*** PROVIDED DATA

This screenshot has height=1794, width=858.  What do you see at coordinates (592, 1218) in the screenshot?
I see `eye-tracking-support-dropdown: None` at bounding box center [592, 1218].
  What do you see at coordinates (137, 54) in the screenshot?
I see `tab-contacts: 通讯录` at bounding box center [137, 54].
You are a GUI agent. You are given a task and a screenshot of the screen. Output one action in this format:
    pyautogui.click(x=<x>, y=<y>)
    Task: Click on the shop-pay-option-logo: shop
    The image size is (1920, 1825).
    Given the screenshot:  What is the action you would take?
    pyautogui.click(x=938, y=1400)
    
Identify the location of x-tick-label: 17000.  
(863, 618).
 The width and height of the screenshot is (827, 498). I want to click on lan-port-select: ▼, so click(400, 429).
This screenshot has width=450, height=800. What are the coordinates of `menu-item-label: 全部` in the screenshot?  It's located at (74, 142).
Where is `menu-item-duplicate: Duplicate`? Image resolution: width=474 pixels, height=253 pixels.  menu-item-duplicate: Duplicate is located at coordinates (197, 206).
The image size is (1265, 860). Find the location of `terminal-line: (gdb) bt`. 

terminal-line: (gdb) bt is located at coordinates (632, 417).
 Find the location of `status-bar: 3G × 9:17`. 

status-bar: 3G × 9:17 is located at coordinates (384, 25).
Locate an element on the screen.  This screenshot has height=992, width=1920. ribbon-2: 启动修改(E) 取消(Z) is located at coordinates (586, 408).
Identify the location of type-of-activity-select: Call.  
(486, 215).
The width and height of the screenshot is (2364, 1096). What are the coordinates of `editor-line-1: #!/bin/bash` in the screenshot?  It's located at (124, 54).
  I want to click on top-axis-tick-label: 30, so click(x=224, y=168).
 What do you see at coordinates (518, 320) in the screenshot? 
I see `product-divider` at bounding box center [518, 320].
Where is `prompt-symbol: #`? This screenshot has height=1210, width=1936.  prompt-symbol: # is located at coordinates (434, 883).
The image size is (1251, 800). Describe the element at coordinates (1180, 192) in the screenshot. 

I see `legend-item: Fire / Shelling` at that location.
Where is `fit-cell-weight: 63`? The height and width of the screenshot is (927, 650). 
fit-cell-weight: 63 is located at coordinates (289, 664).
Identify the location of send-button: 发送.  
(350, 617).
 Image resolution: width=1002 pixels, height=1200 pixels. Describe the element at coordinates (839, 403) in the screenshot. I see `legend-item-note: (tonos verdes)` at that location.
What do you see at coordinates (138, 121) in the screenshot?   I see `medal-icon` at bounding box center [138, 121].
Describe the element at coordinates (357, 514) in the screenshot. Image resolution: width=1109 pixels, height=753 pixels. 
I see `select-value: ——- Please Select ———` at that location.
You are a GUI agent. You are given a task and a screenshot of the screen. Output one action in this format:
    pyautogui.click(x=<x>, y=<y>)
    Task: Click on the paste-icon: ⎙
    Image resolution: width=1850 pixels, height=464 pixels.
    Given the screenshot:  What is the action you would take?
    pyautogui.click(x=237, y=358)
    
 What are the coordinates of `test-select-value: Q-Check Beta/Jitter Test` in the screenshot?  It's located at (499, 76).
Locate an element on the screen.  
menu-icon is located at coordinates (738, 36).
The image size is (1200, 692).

******

* [WHAT THE TASK REQUIRES] Please turn the data above into a Markdown table with two columns, Row and Text, giving each line its own numbered row and leaving out blank lines.

* [ANSWER BOX]
| Row | Text |
|---|---|
| 1 | This screenshot has height=1794, width=858.  What do you see at coordinates (592, 1218) in the screenshot? |
| 2 | I see `eye-tracking-support-dropdown: None` at bounding box center [592, 1218]. |
| 3 |   What do you see at coordinates (137, 54) in the screenshot? |
| 4 | I see `tab-contacts: 通讯录` at bounding box center [137, 54]. |
| 5 | You are a GUI agent. You are given a task and a screenshot of the screen. Output one action in this format: |
| 6 |     pyautogui.click(x=<x>, y=<y>) |
| 7 |     Task: Click on the shop-pay-option-logo: shop |
| 8 |     The image size is (1920, 1825). |
| 9 |     Given the screenshot:  What is the action you would take? |
| 10 |     pyautogui.click(x=938, y=1400) |
| 11 | Identify the location of x-tick-label: 17000.   |
| 12 | (863, 618). |
| 13 |  The width and height of the screenshot is (827, 498). I want to click on lan-port-select: ▼, so click(400, 429). |
| 14 | This screenshot has width=450, height=800. What are the coordinates of `menu-item-label: 全部` in the screenshot?  It's located at (74, 142). |
| 15 | Where is `menu-item-duplicate: Duplicate`? Image resolution: width=474 pixels, height=253 pixels.  menu-item-duplicate: Duplicate is located at coordinates (197, 206). |
| 16 | The image size is (1265, 860). Find the location of `terminal-line: (gdb) bt`.  |
| 17 | terminal-line: (gdb) bt is located at coordinates (632, 417). |
| 18 |  Find the location of `status-bar: 3G × 9:17`.  |
| 19 | status-bar: 3G × 9:17 is located at coordinates (384, 25). |
| 20 | Locate an element on the screen.  This screenshot has height=992, width=1920. ribbon-2: 启动修改(E) 取消(Z) is located at coordinates (586, 408). |
| 21 | Identify the location of type-of-activity-select: Call.   |
| 22 | (486, 215). |
| 23 | The width and height of the screenshot is (2364, 1096). What are the coordinates of `editor-line-1: #!/bin/bash` in the screenshot?  It's located at (124, 54). |
| 24 |   I want to click on top-axis-tick-label: 30, so click(x=224, y=168). |
| 25 |  What do you see at coordinates (518, 320) in the screenshot?  |
| 26 | I see `product-divider` at bounding box center [518, 320]. |
| 27 | Where is `prompt-symbol: #`? This screenshot has height=1210, width=1936.  prompt-symbol: # is located at coordinates (434, 883). |
| 28 | The image size is (1251, 800). Describe the element at coordinates (1180, 192) in the screenshot.  |
| 29 | I see `legend-item: Fire / Shelling` at that location. |
| 30 | Where is `fit-cell-weight: 63`? The height and width of the screenshot is (927, 650).  |
| 31 | fit-cell-weight: 63 is located at coordinates (289, 664). |
| 32 | Identify the location of send-button: 发送.   |
| 33 | (350, 617). |
| 34 |  Image resolution: width=1002 pixels, height=1200 pixels. Describe the element at coordinates (839, 403) in the screenshot. I see `legend-item-note: (tonos verdes)` at that location. |
| 35 | What do you see at coordinates (138, 121) in the screenshot?   I see `medal-icon` at bounding box center [138, 121]. |
| 36 | Describe the element at coordinates (357, 514) in the screenshot. Image resolution: width=1109 pixels, height=753 pixels.  |
| 37 | I see `select-value: ——- Please Select ———` at that location. |
| 38 | You are a GUI agent. You are given a task and a screenshot of the screen. Output one action in this format: |
| 39 |     pyautogui.click(x=<x>, y=<y>) |
| 40 |     Task: Click on the paste-icon: ⎙ |
| 41 |     Image resolution: width=1850 pixels, height=464 pixels. |
| 42 |     Given the screenshot:  What is the action you would take? |
| 43 |     pyautogui.click(x=237, y=358) |
| 44 |  What are the coordinates of `test-select-value: Q-Check Beta/Jitter Test` in the screenshot?  It's located at (499, 76). |
| 45 | Locate an element on the screen.   |
| 46 | menu-icon is located at coordinates (738, 36). |
| 47 | The image size is (1200, 692). |